Data pulled from a collection:
^^^^^^^^^^^^^^^^
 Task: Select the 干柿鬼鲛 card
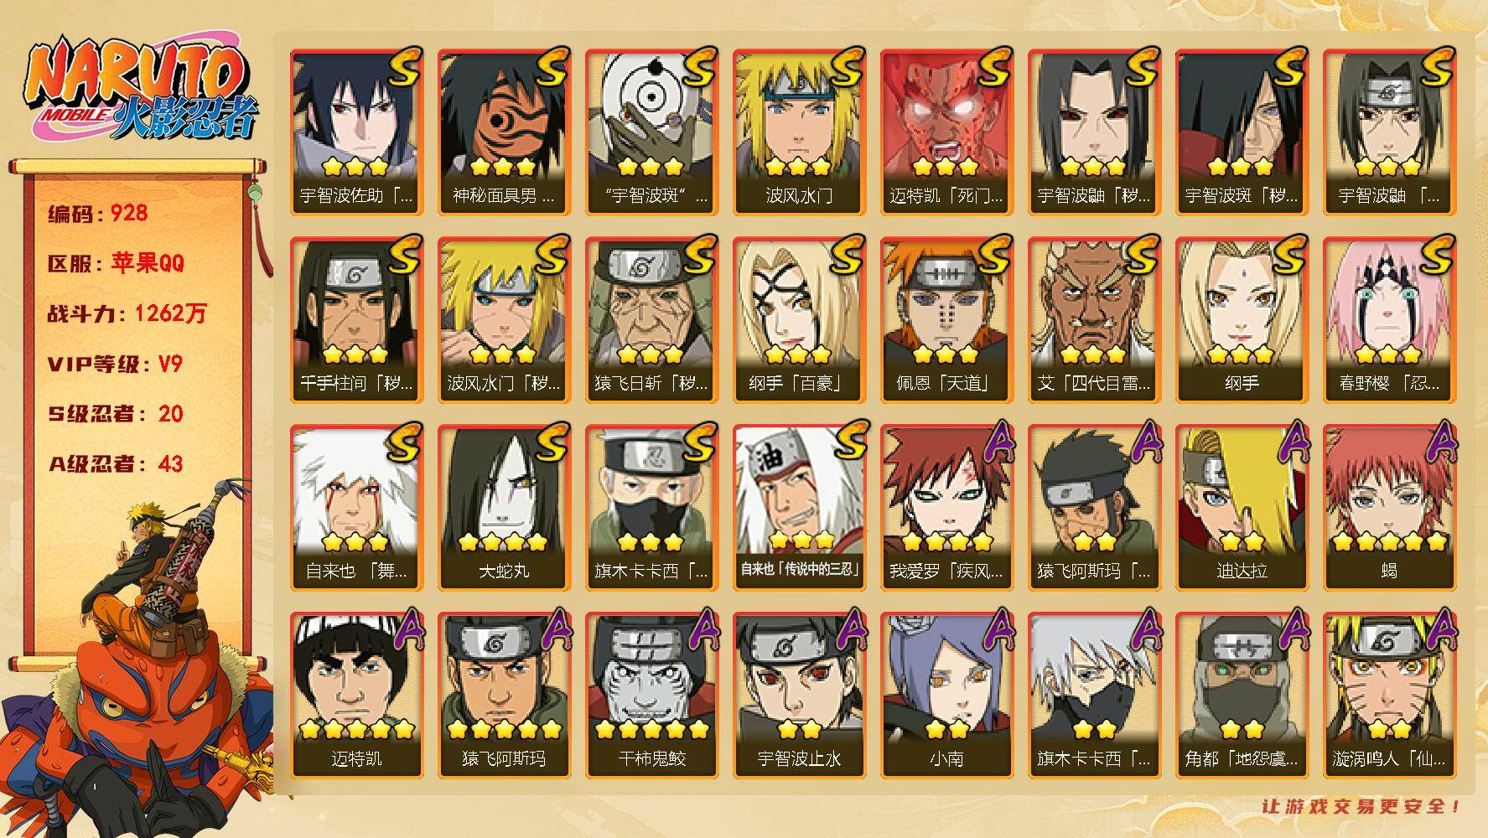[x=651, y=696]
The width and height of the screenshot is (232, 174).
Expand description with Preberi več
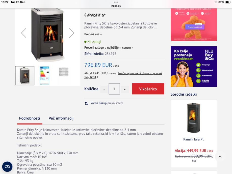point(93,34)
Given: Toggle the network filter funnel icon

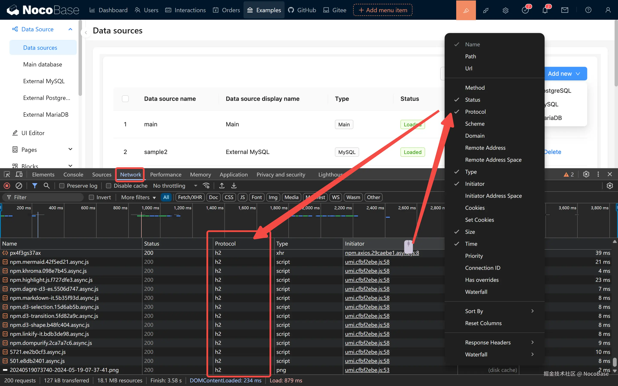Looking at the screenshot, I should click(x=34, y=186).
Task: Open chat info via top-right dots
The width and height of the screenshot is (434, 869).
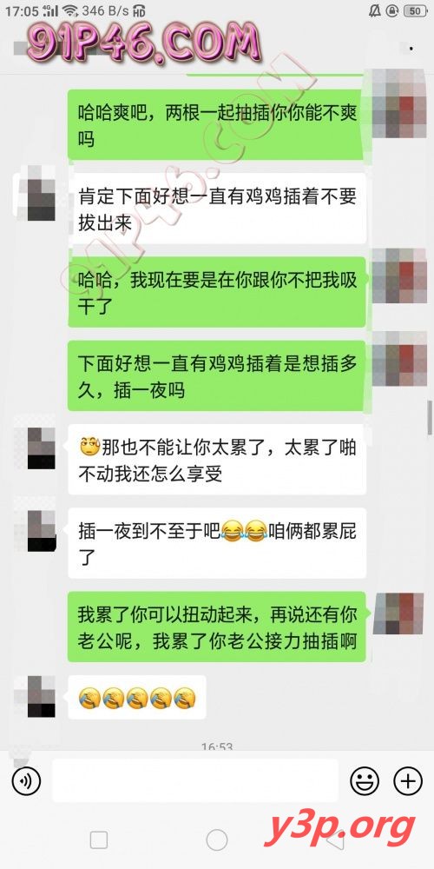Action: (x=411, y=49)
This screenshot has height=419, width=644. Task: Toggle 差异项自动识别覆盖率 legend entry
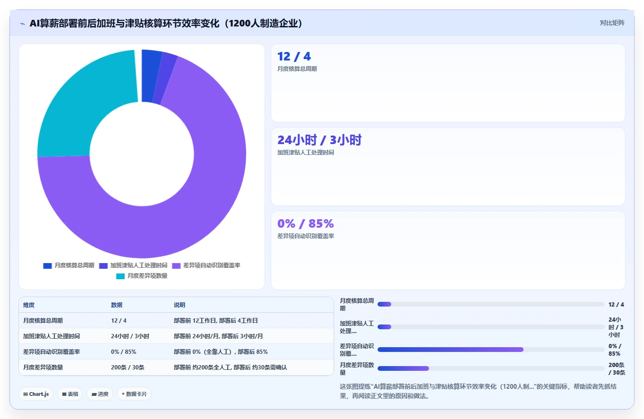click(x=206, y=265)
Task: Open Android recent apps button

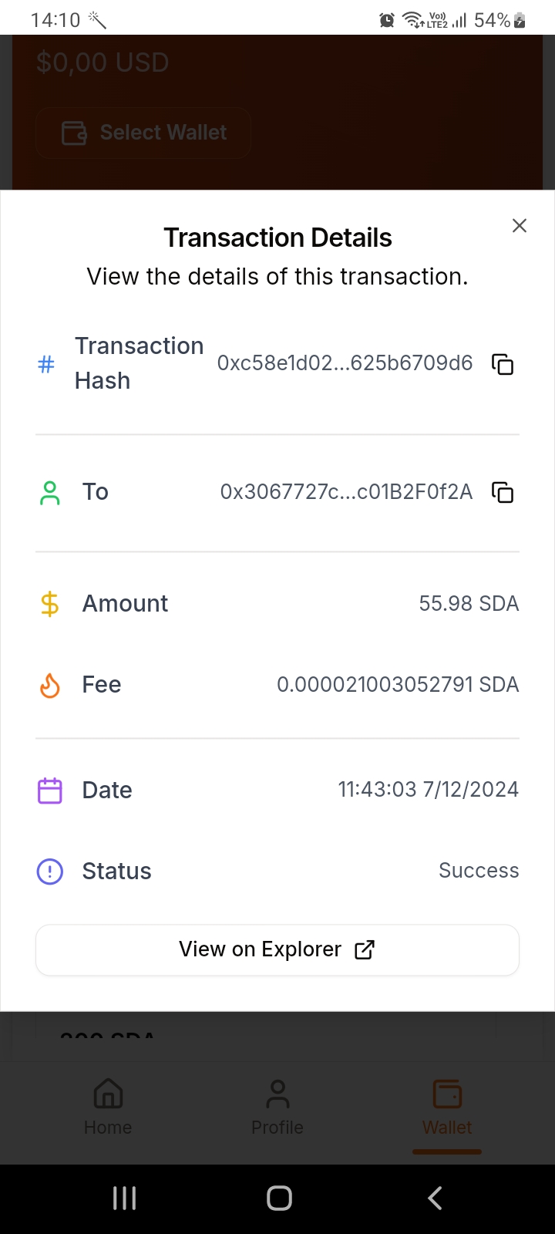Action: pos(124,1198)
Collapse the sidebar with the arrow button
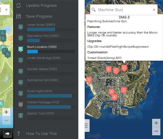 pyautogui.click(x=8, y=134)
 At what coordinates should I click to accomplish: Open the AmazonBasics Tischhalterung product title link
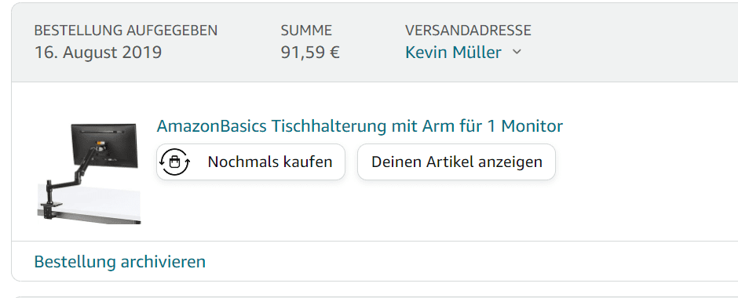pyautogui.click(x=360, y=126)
^^^^^^^^^^^^^^^^
__PROBLEM REQUIREMENTS__
Write out the lines exactly as they appear in the records above, from the line containing "At what coordinates" through the end of the records. Leave out the pictures.

__RESULT OF THE EXERCISE__
 At what coordinates should I click to accomplish: Open the AmazonBasics Tischhalterung product title link
pyautogui.click(x=360, y=126)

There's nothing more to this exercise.